Our paper Anatomy of High-Performance Many-Threaded Matrix Multiplication, presented at IPDPS'14, identified five loops around the microkernel as opportunities for parallelization within level-3 operations such as gemm
. Within BLIS, we have enabled parallelism for four of those loops, with the fifth planned for future work. This software architecture extends naturally to all level-3 operations except for trsm
, where its application is necessarily limited to three of the five loops due to inter-iteration dependencies.
IMPORTANT: Multithreading in BLIS is disabled by default. Furthermore, even when multithreading is enabled, BLIS will default to single-threaded execution at runtime. In order to both allow and invoke parallelism from within BLIS operations, you must both enable multithreading at configure-time and specify multithreading at runtime.
To summarize: In order to observe multithreaded parallelism within a BLIS operation, you must do both of the following:
- Enable multithreading at configure-time. This is discussed in the next section.
- Specify multithreading at runtime. This is also dicussed later on.
BLIS disables multithreading by default. In order to allow multithreaded parallelism from BLIS, you must first enable multithreading explicitly at configure-time.
As of this writing, BLIS optionally supports multithreading via either OpenMP or POSIX threads.

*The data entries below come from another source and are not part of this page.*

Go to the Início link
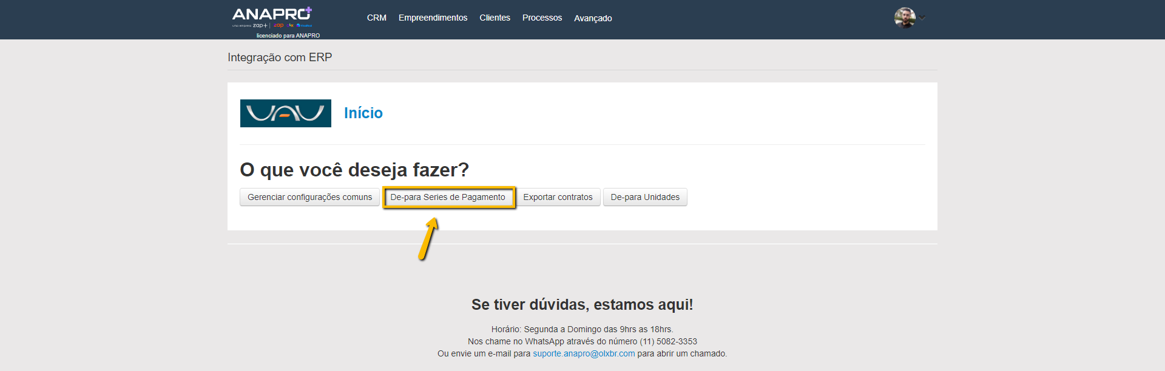Viewport: 1165px width, 371px height. 363,113
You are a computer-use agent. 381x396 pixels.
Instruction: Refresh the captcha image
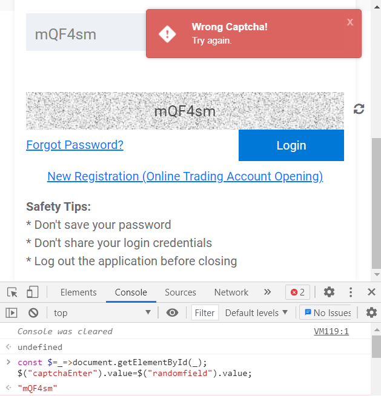359,109
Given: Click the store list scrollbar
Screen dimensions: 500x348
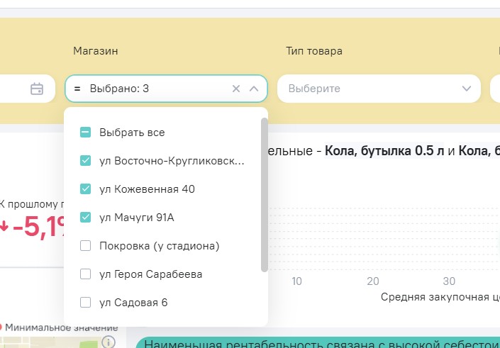Looking at the screenshot, I should click(x=265, y=195).
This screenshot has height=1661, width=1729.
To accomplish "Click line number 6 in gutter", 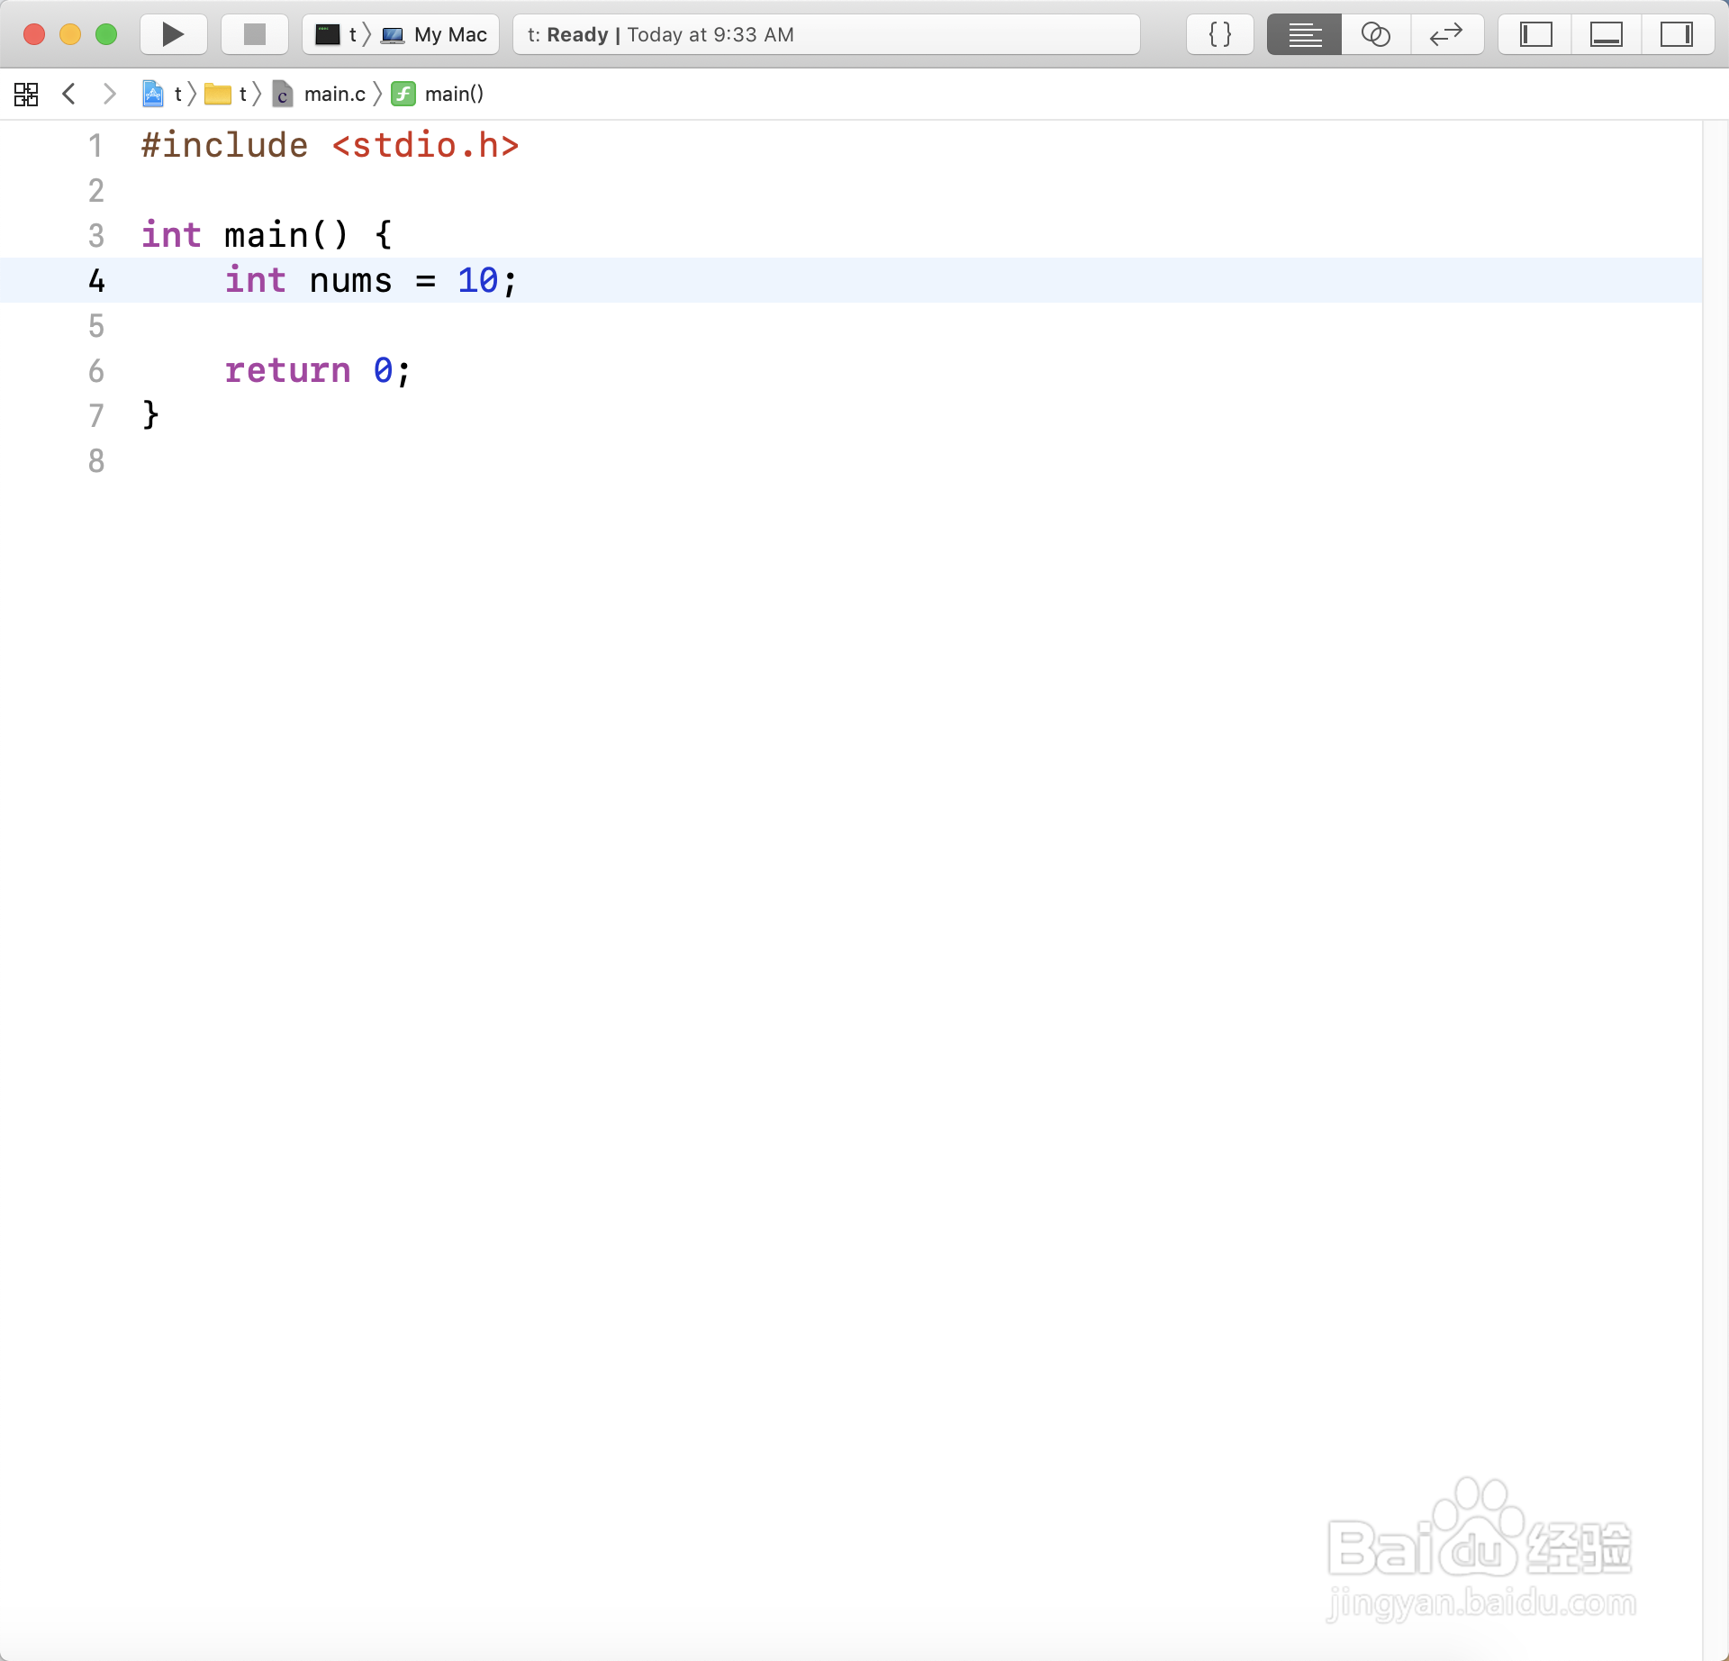I will [96, 371].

To enable multithreading via OpenMP, you must provide the --enable-threading
option to the configure
script:
$ ./configure --enable-threading=openmp auto
In this example, we target the auto
configuration, which is like asking configure
to choose the most appropriate configuration based on some detection heuristic (e.g. cpuid
on x86_64). Similarly, to enable multithreading via POSIX threads (pthreads), specify the threading model as pthreads
instead of openmp
:
$ ./configure --enable-threading=pthreads auto
You can also use the shorthand option for --enable-threading
, which is -t
:
$ ./configure -t pthreads auto
For more complete and up-to-date information on the --enable-threading
option, simply run configure
with the --help
(or -h
) option:
$ ./configure --help
While we provide the ability to implement multithreading in BLIS in terms of either OpenMP or pthreads, we typically encourage users to opt for OpenMP:
$ ./configure -t openmp auto
The reason mostly comes down to the fact that most OpenMP implementations (most notably GNU) allow the user to conveniently bind threads to cores via an environment variable(s) set prior to running the application. This is important because when the operating system causes a thread to migrate from one core to another, the thread will typically leave behind the data it was using in the L1 and L2 caches. That data may not be present in the caches of the destination core. Once the thread resumes execution from the new core, it will experience a period of frequent cache misses as the data it was previously using is transmitted once again through the cache hierarchy. If migration happens frequently enough, it can pose a significant (and unnecessary) drag on performance.
Note that binding threads to cores is possible in pthreads, but it requires a runtime call to the operating system, such as sched_setaffinity()
, to convey the thread binding information, and BLIS does not yet implement this behavior for pthreads.
The solution to thread migration is setting processor affinity. In this context, affinity refers to the tendency for a thread to remain bound to a particular compute core. There are at least two ways to set affinity in OpenMP. The first way offers more control, but requires you to understand a bit about the processor topology and how core IDs are mapped to physical cores, while the second way is simpler but less powerful.
Let's start with an example. Suppose I have a two-socket system with a total of eight cores, four cores per socket. By setting GOMP_CPU_AFFINITY
as follows
$ export GOMP_CPU_AFFINITY="0 1 2 3 4 5 6 7"
I am communicating to OpenMP that the first thread to be created should be spawned on core 0, from which it should not migrate. The second thread to be created should be spawned on core 1, from which it should not migrate, and so forth. If socket 0 has cores 0-3 and socket 1 has 4-7, this would result in the first four threads on socket 0 and the second four threads on socket 1. (And if more than eight threads are spawned, the mapping wraps back around, staring from the beginning.) So with GOMP_CPU_AFFINITY
, you are doing more than just preventing threads from migrating once they are spawned--you are specifying the cores on which they will be spawned in the first place.
Another example: Suppose the hardware numbers the cores alternatingly between sockets, such that socket 0 gets even-numbered cores and socket 1 gets odd-numbered cores. In such a scenario, you might want to use GOMP_CPU_AFFINITY
as follows
$ export GOMP_CPU_AFFINITY="0 2 4 6 1 3 5 7"
Because the first four entries are 0 2 4 6
, threads 0-3 would be spawned on the first socket, since that is where cores 0, 2, 4, and 6 are located. Similarly, the subsequent 1 3 5 7
would cause threads 4-7 to be spawned on the second socket, since that is where cores 1, 3, 5, and 7 reside. Of course, setting GOMP_CPU_AFFINITY
in this way implies that BLIS benefits from this kind of grouping of threads--which, generally, it does. As a general rule, you should try to fill up a socket with one thread per core before moving to the next socket.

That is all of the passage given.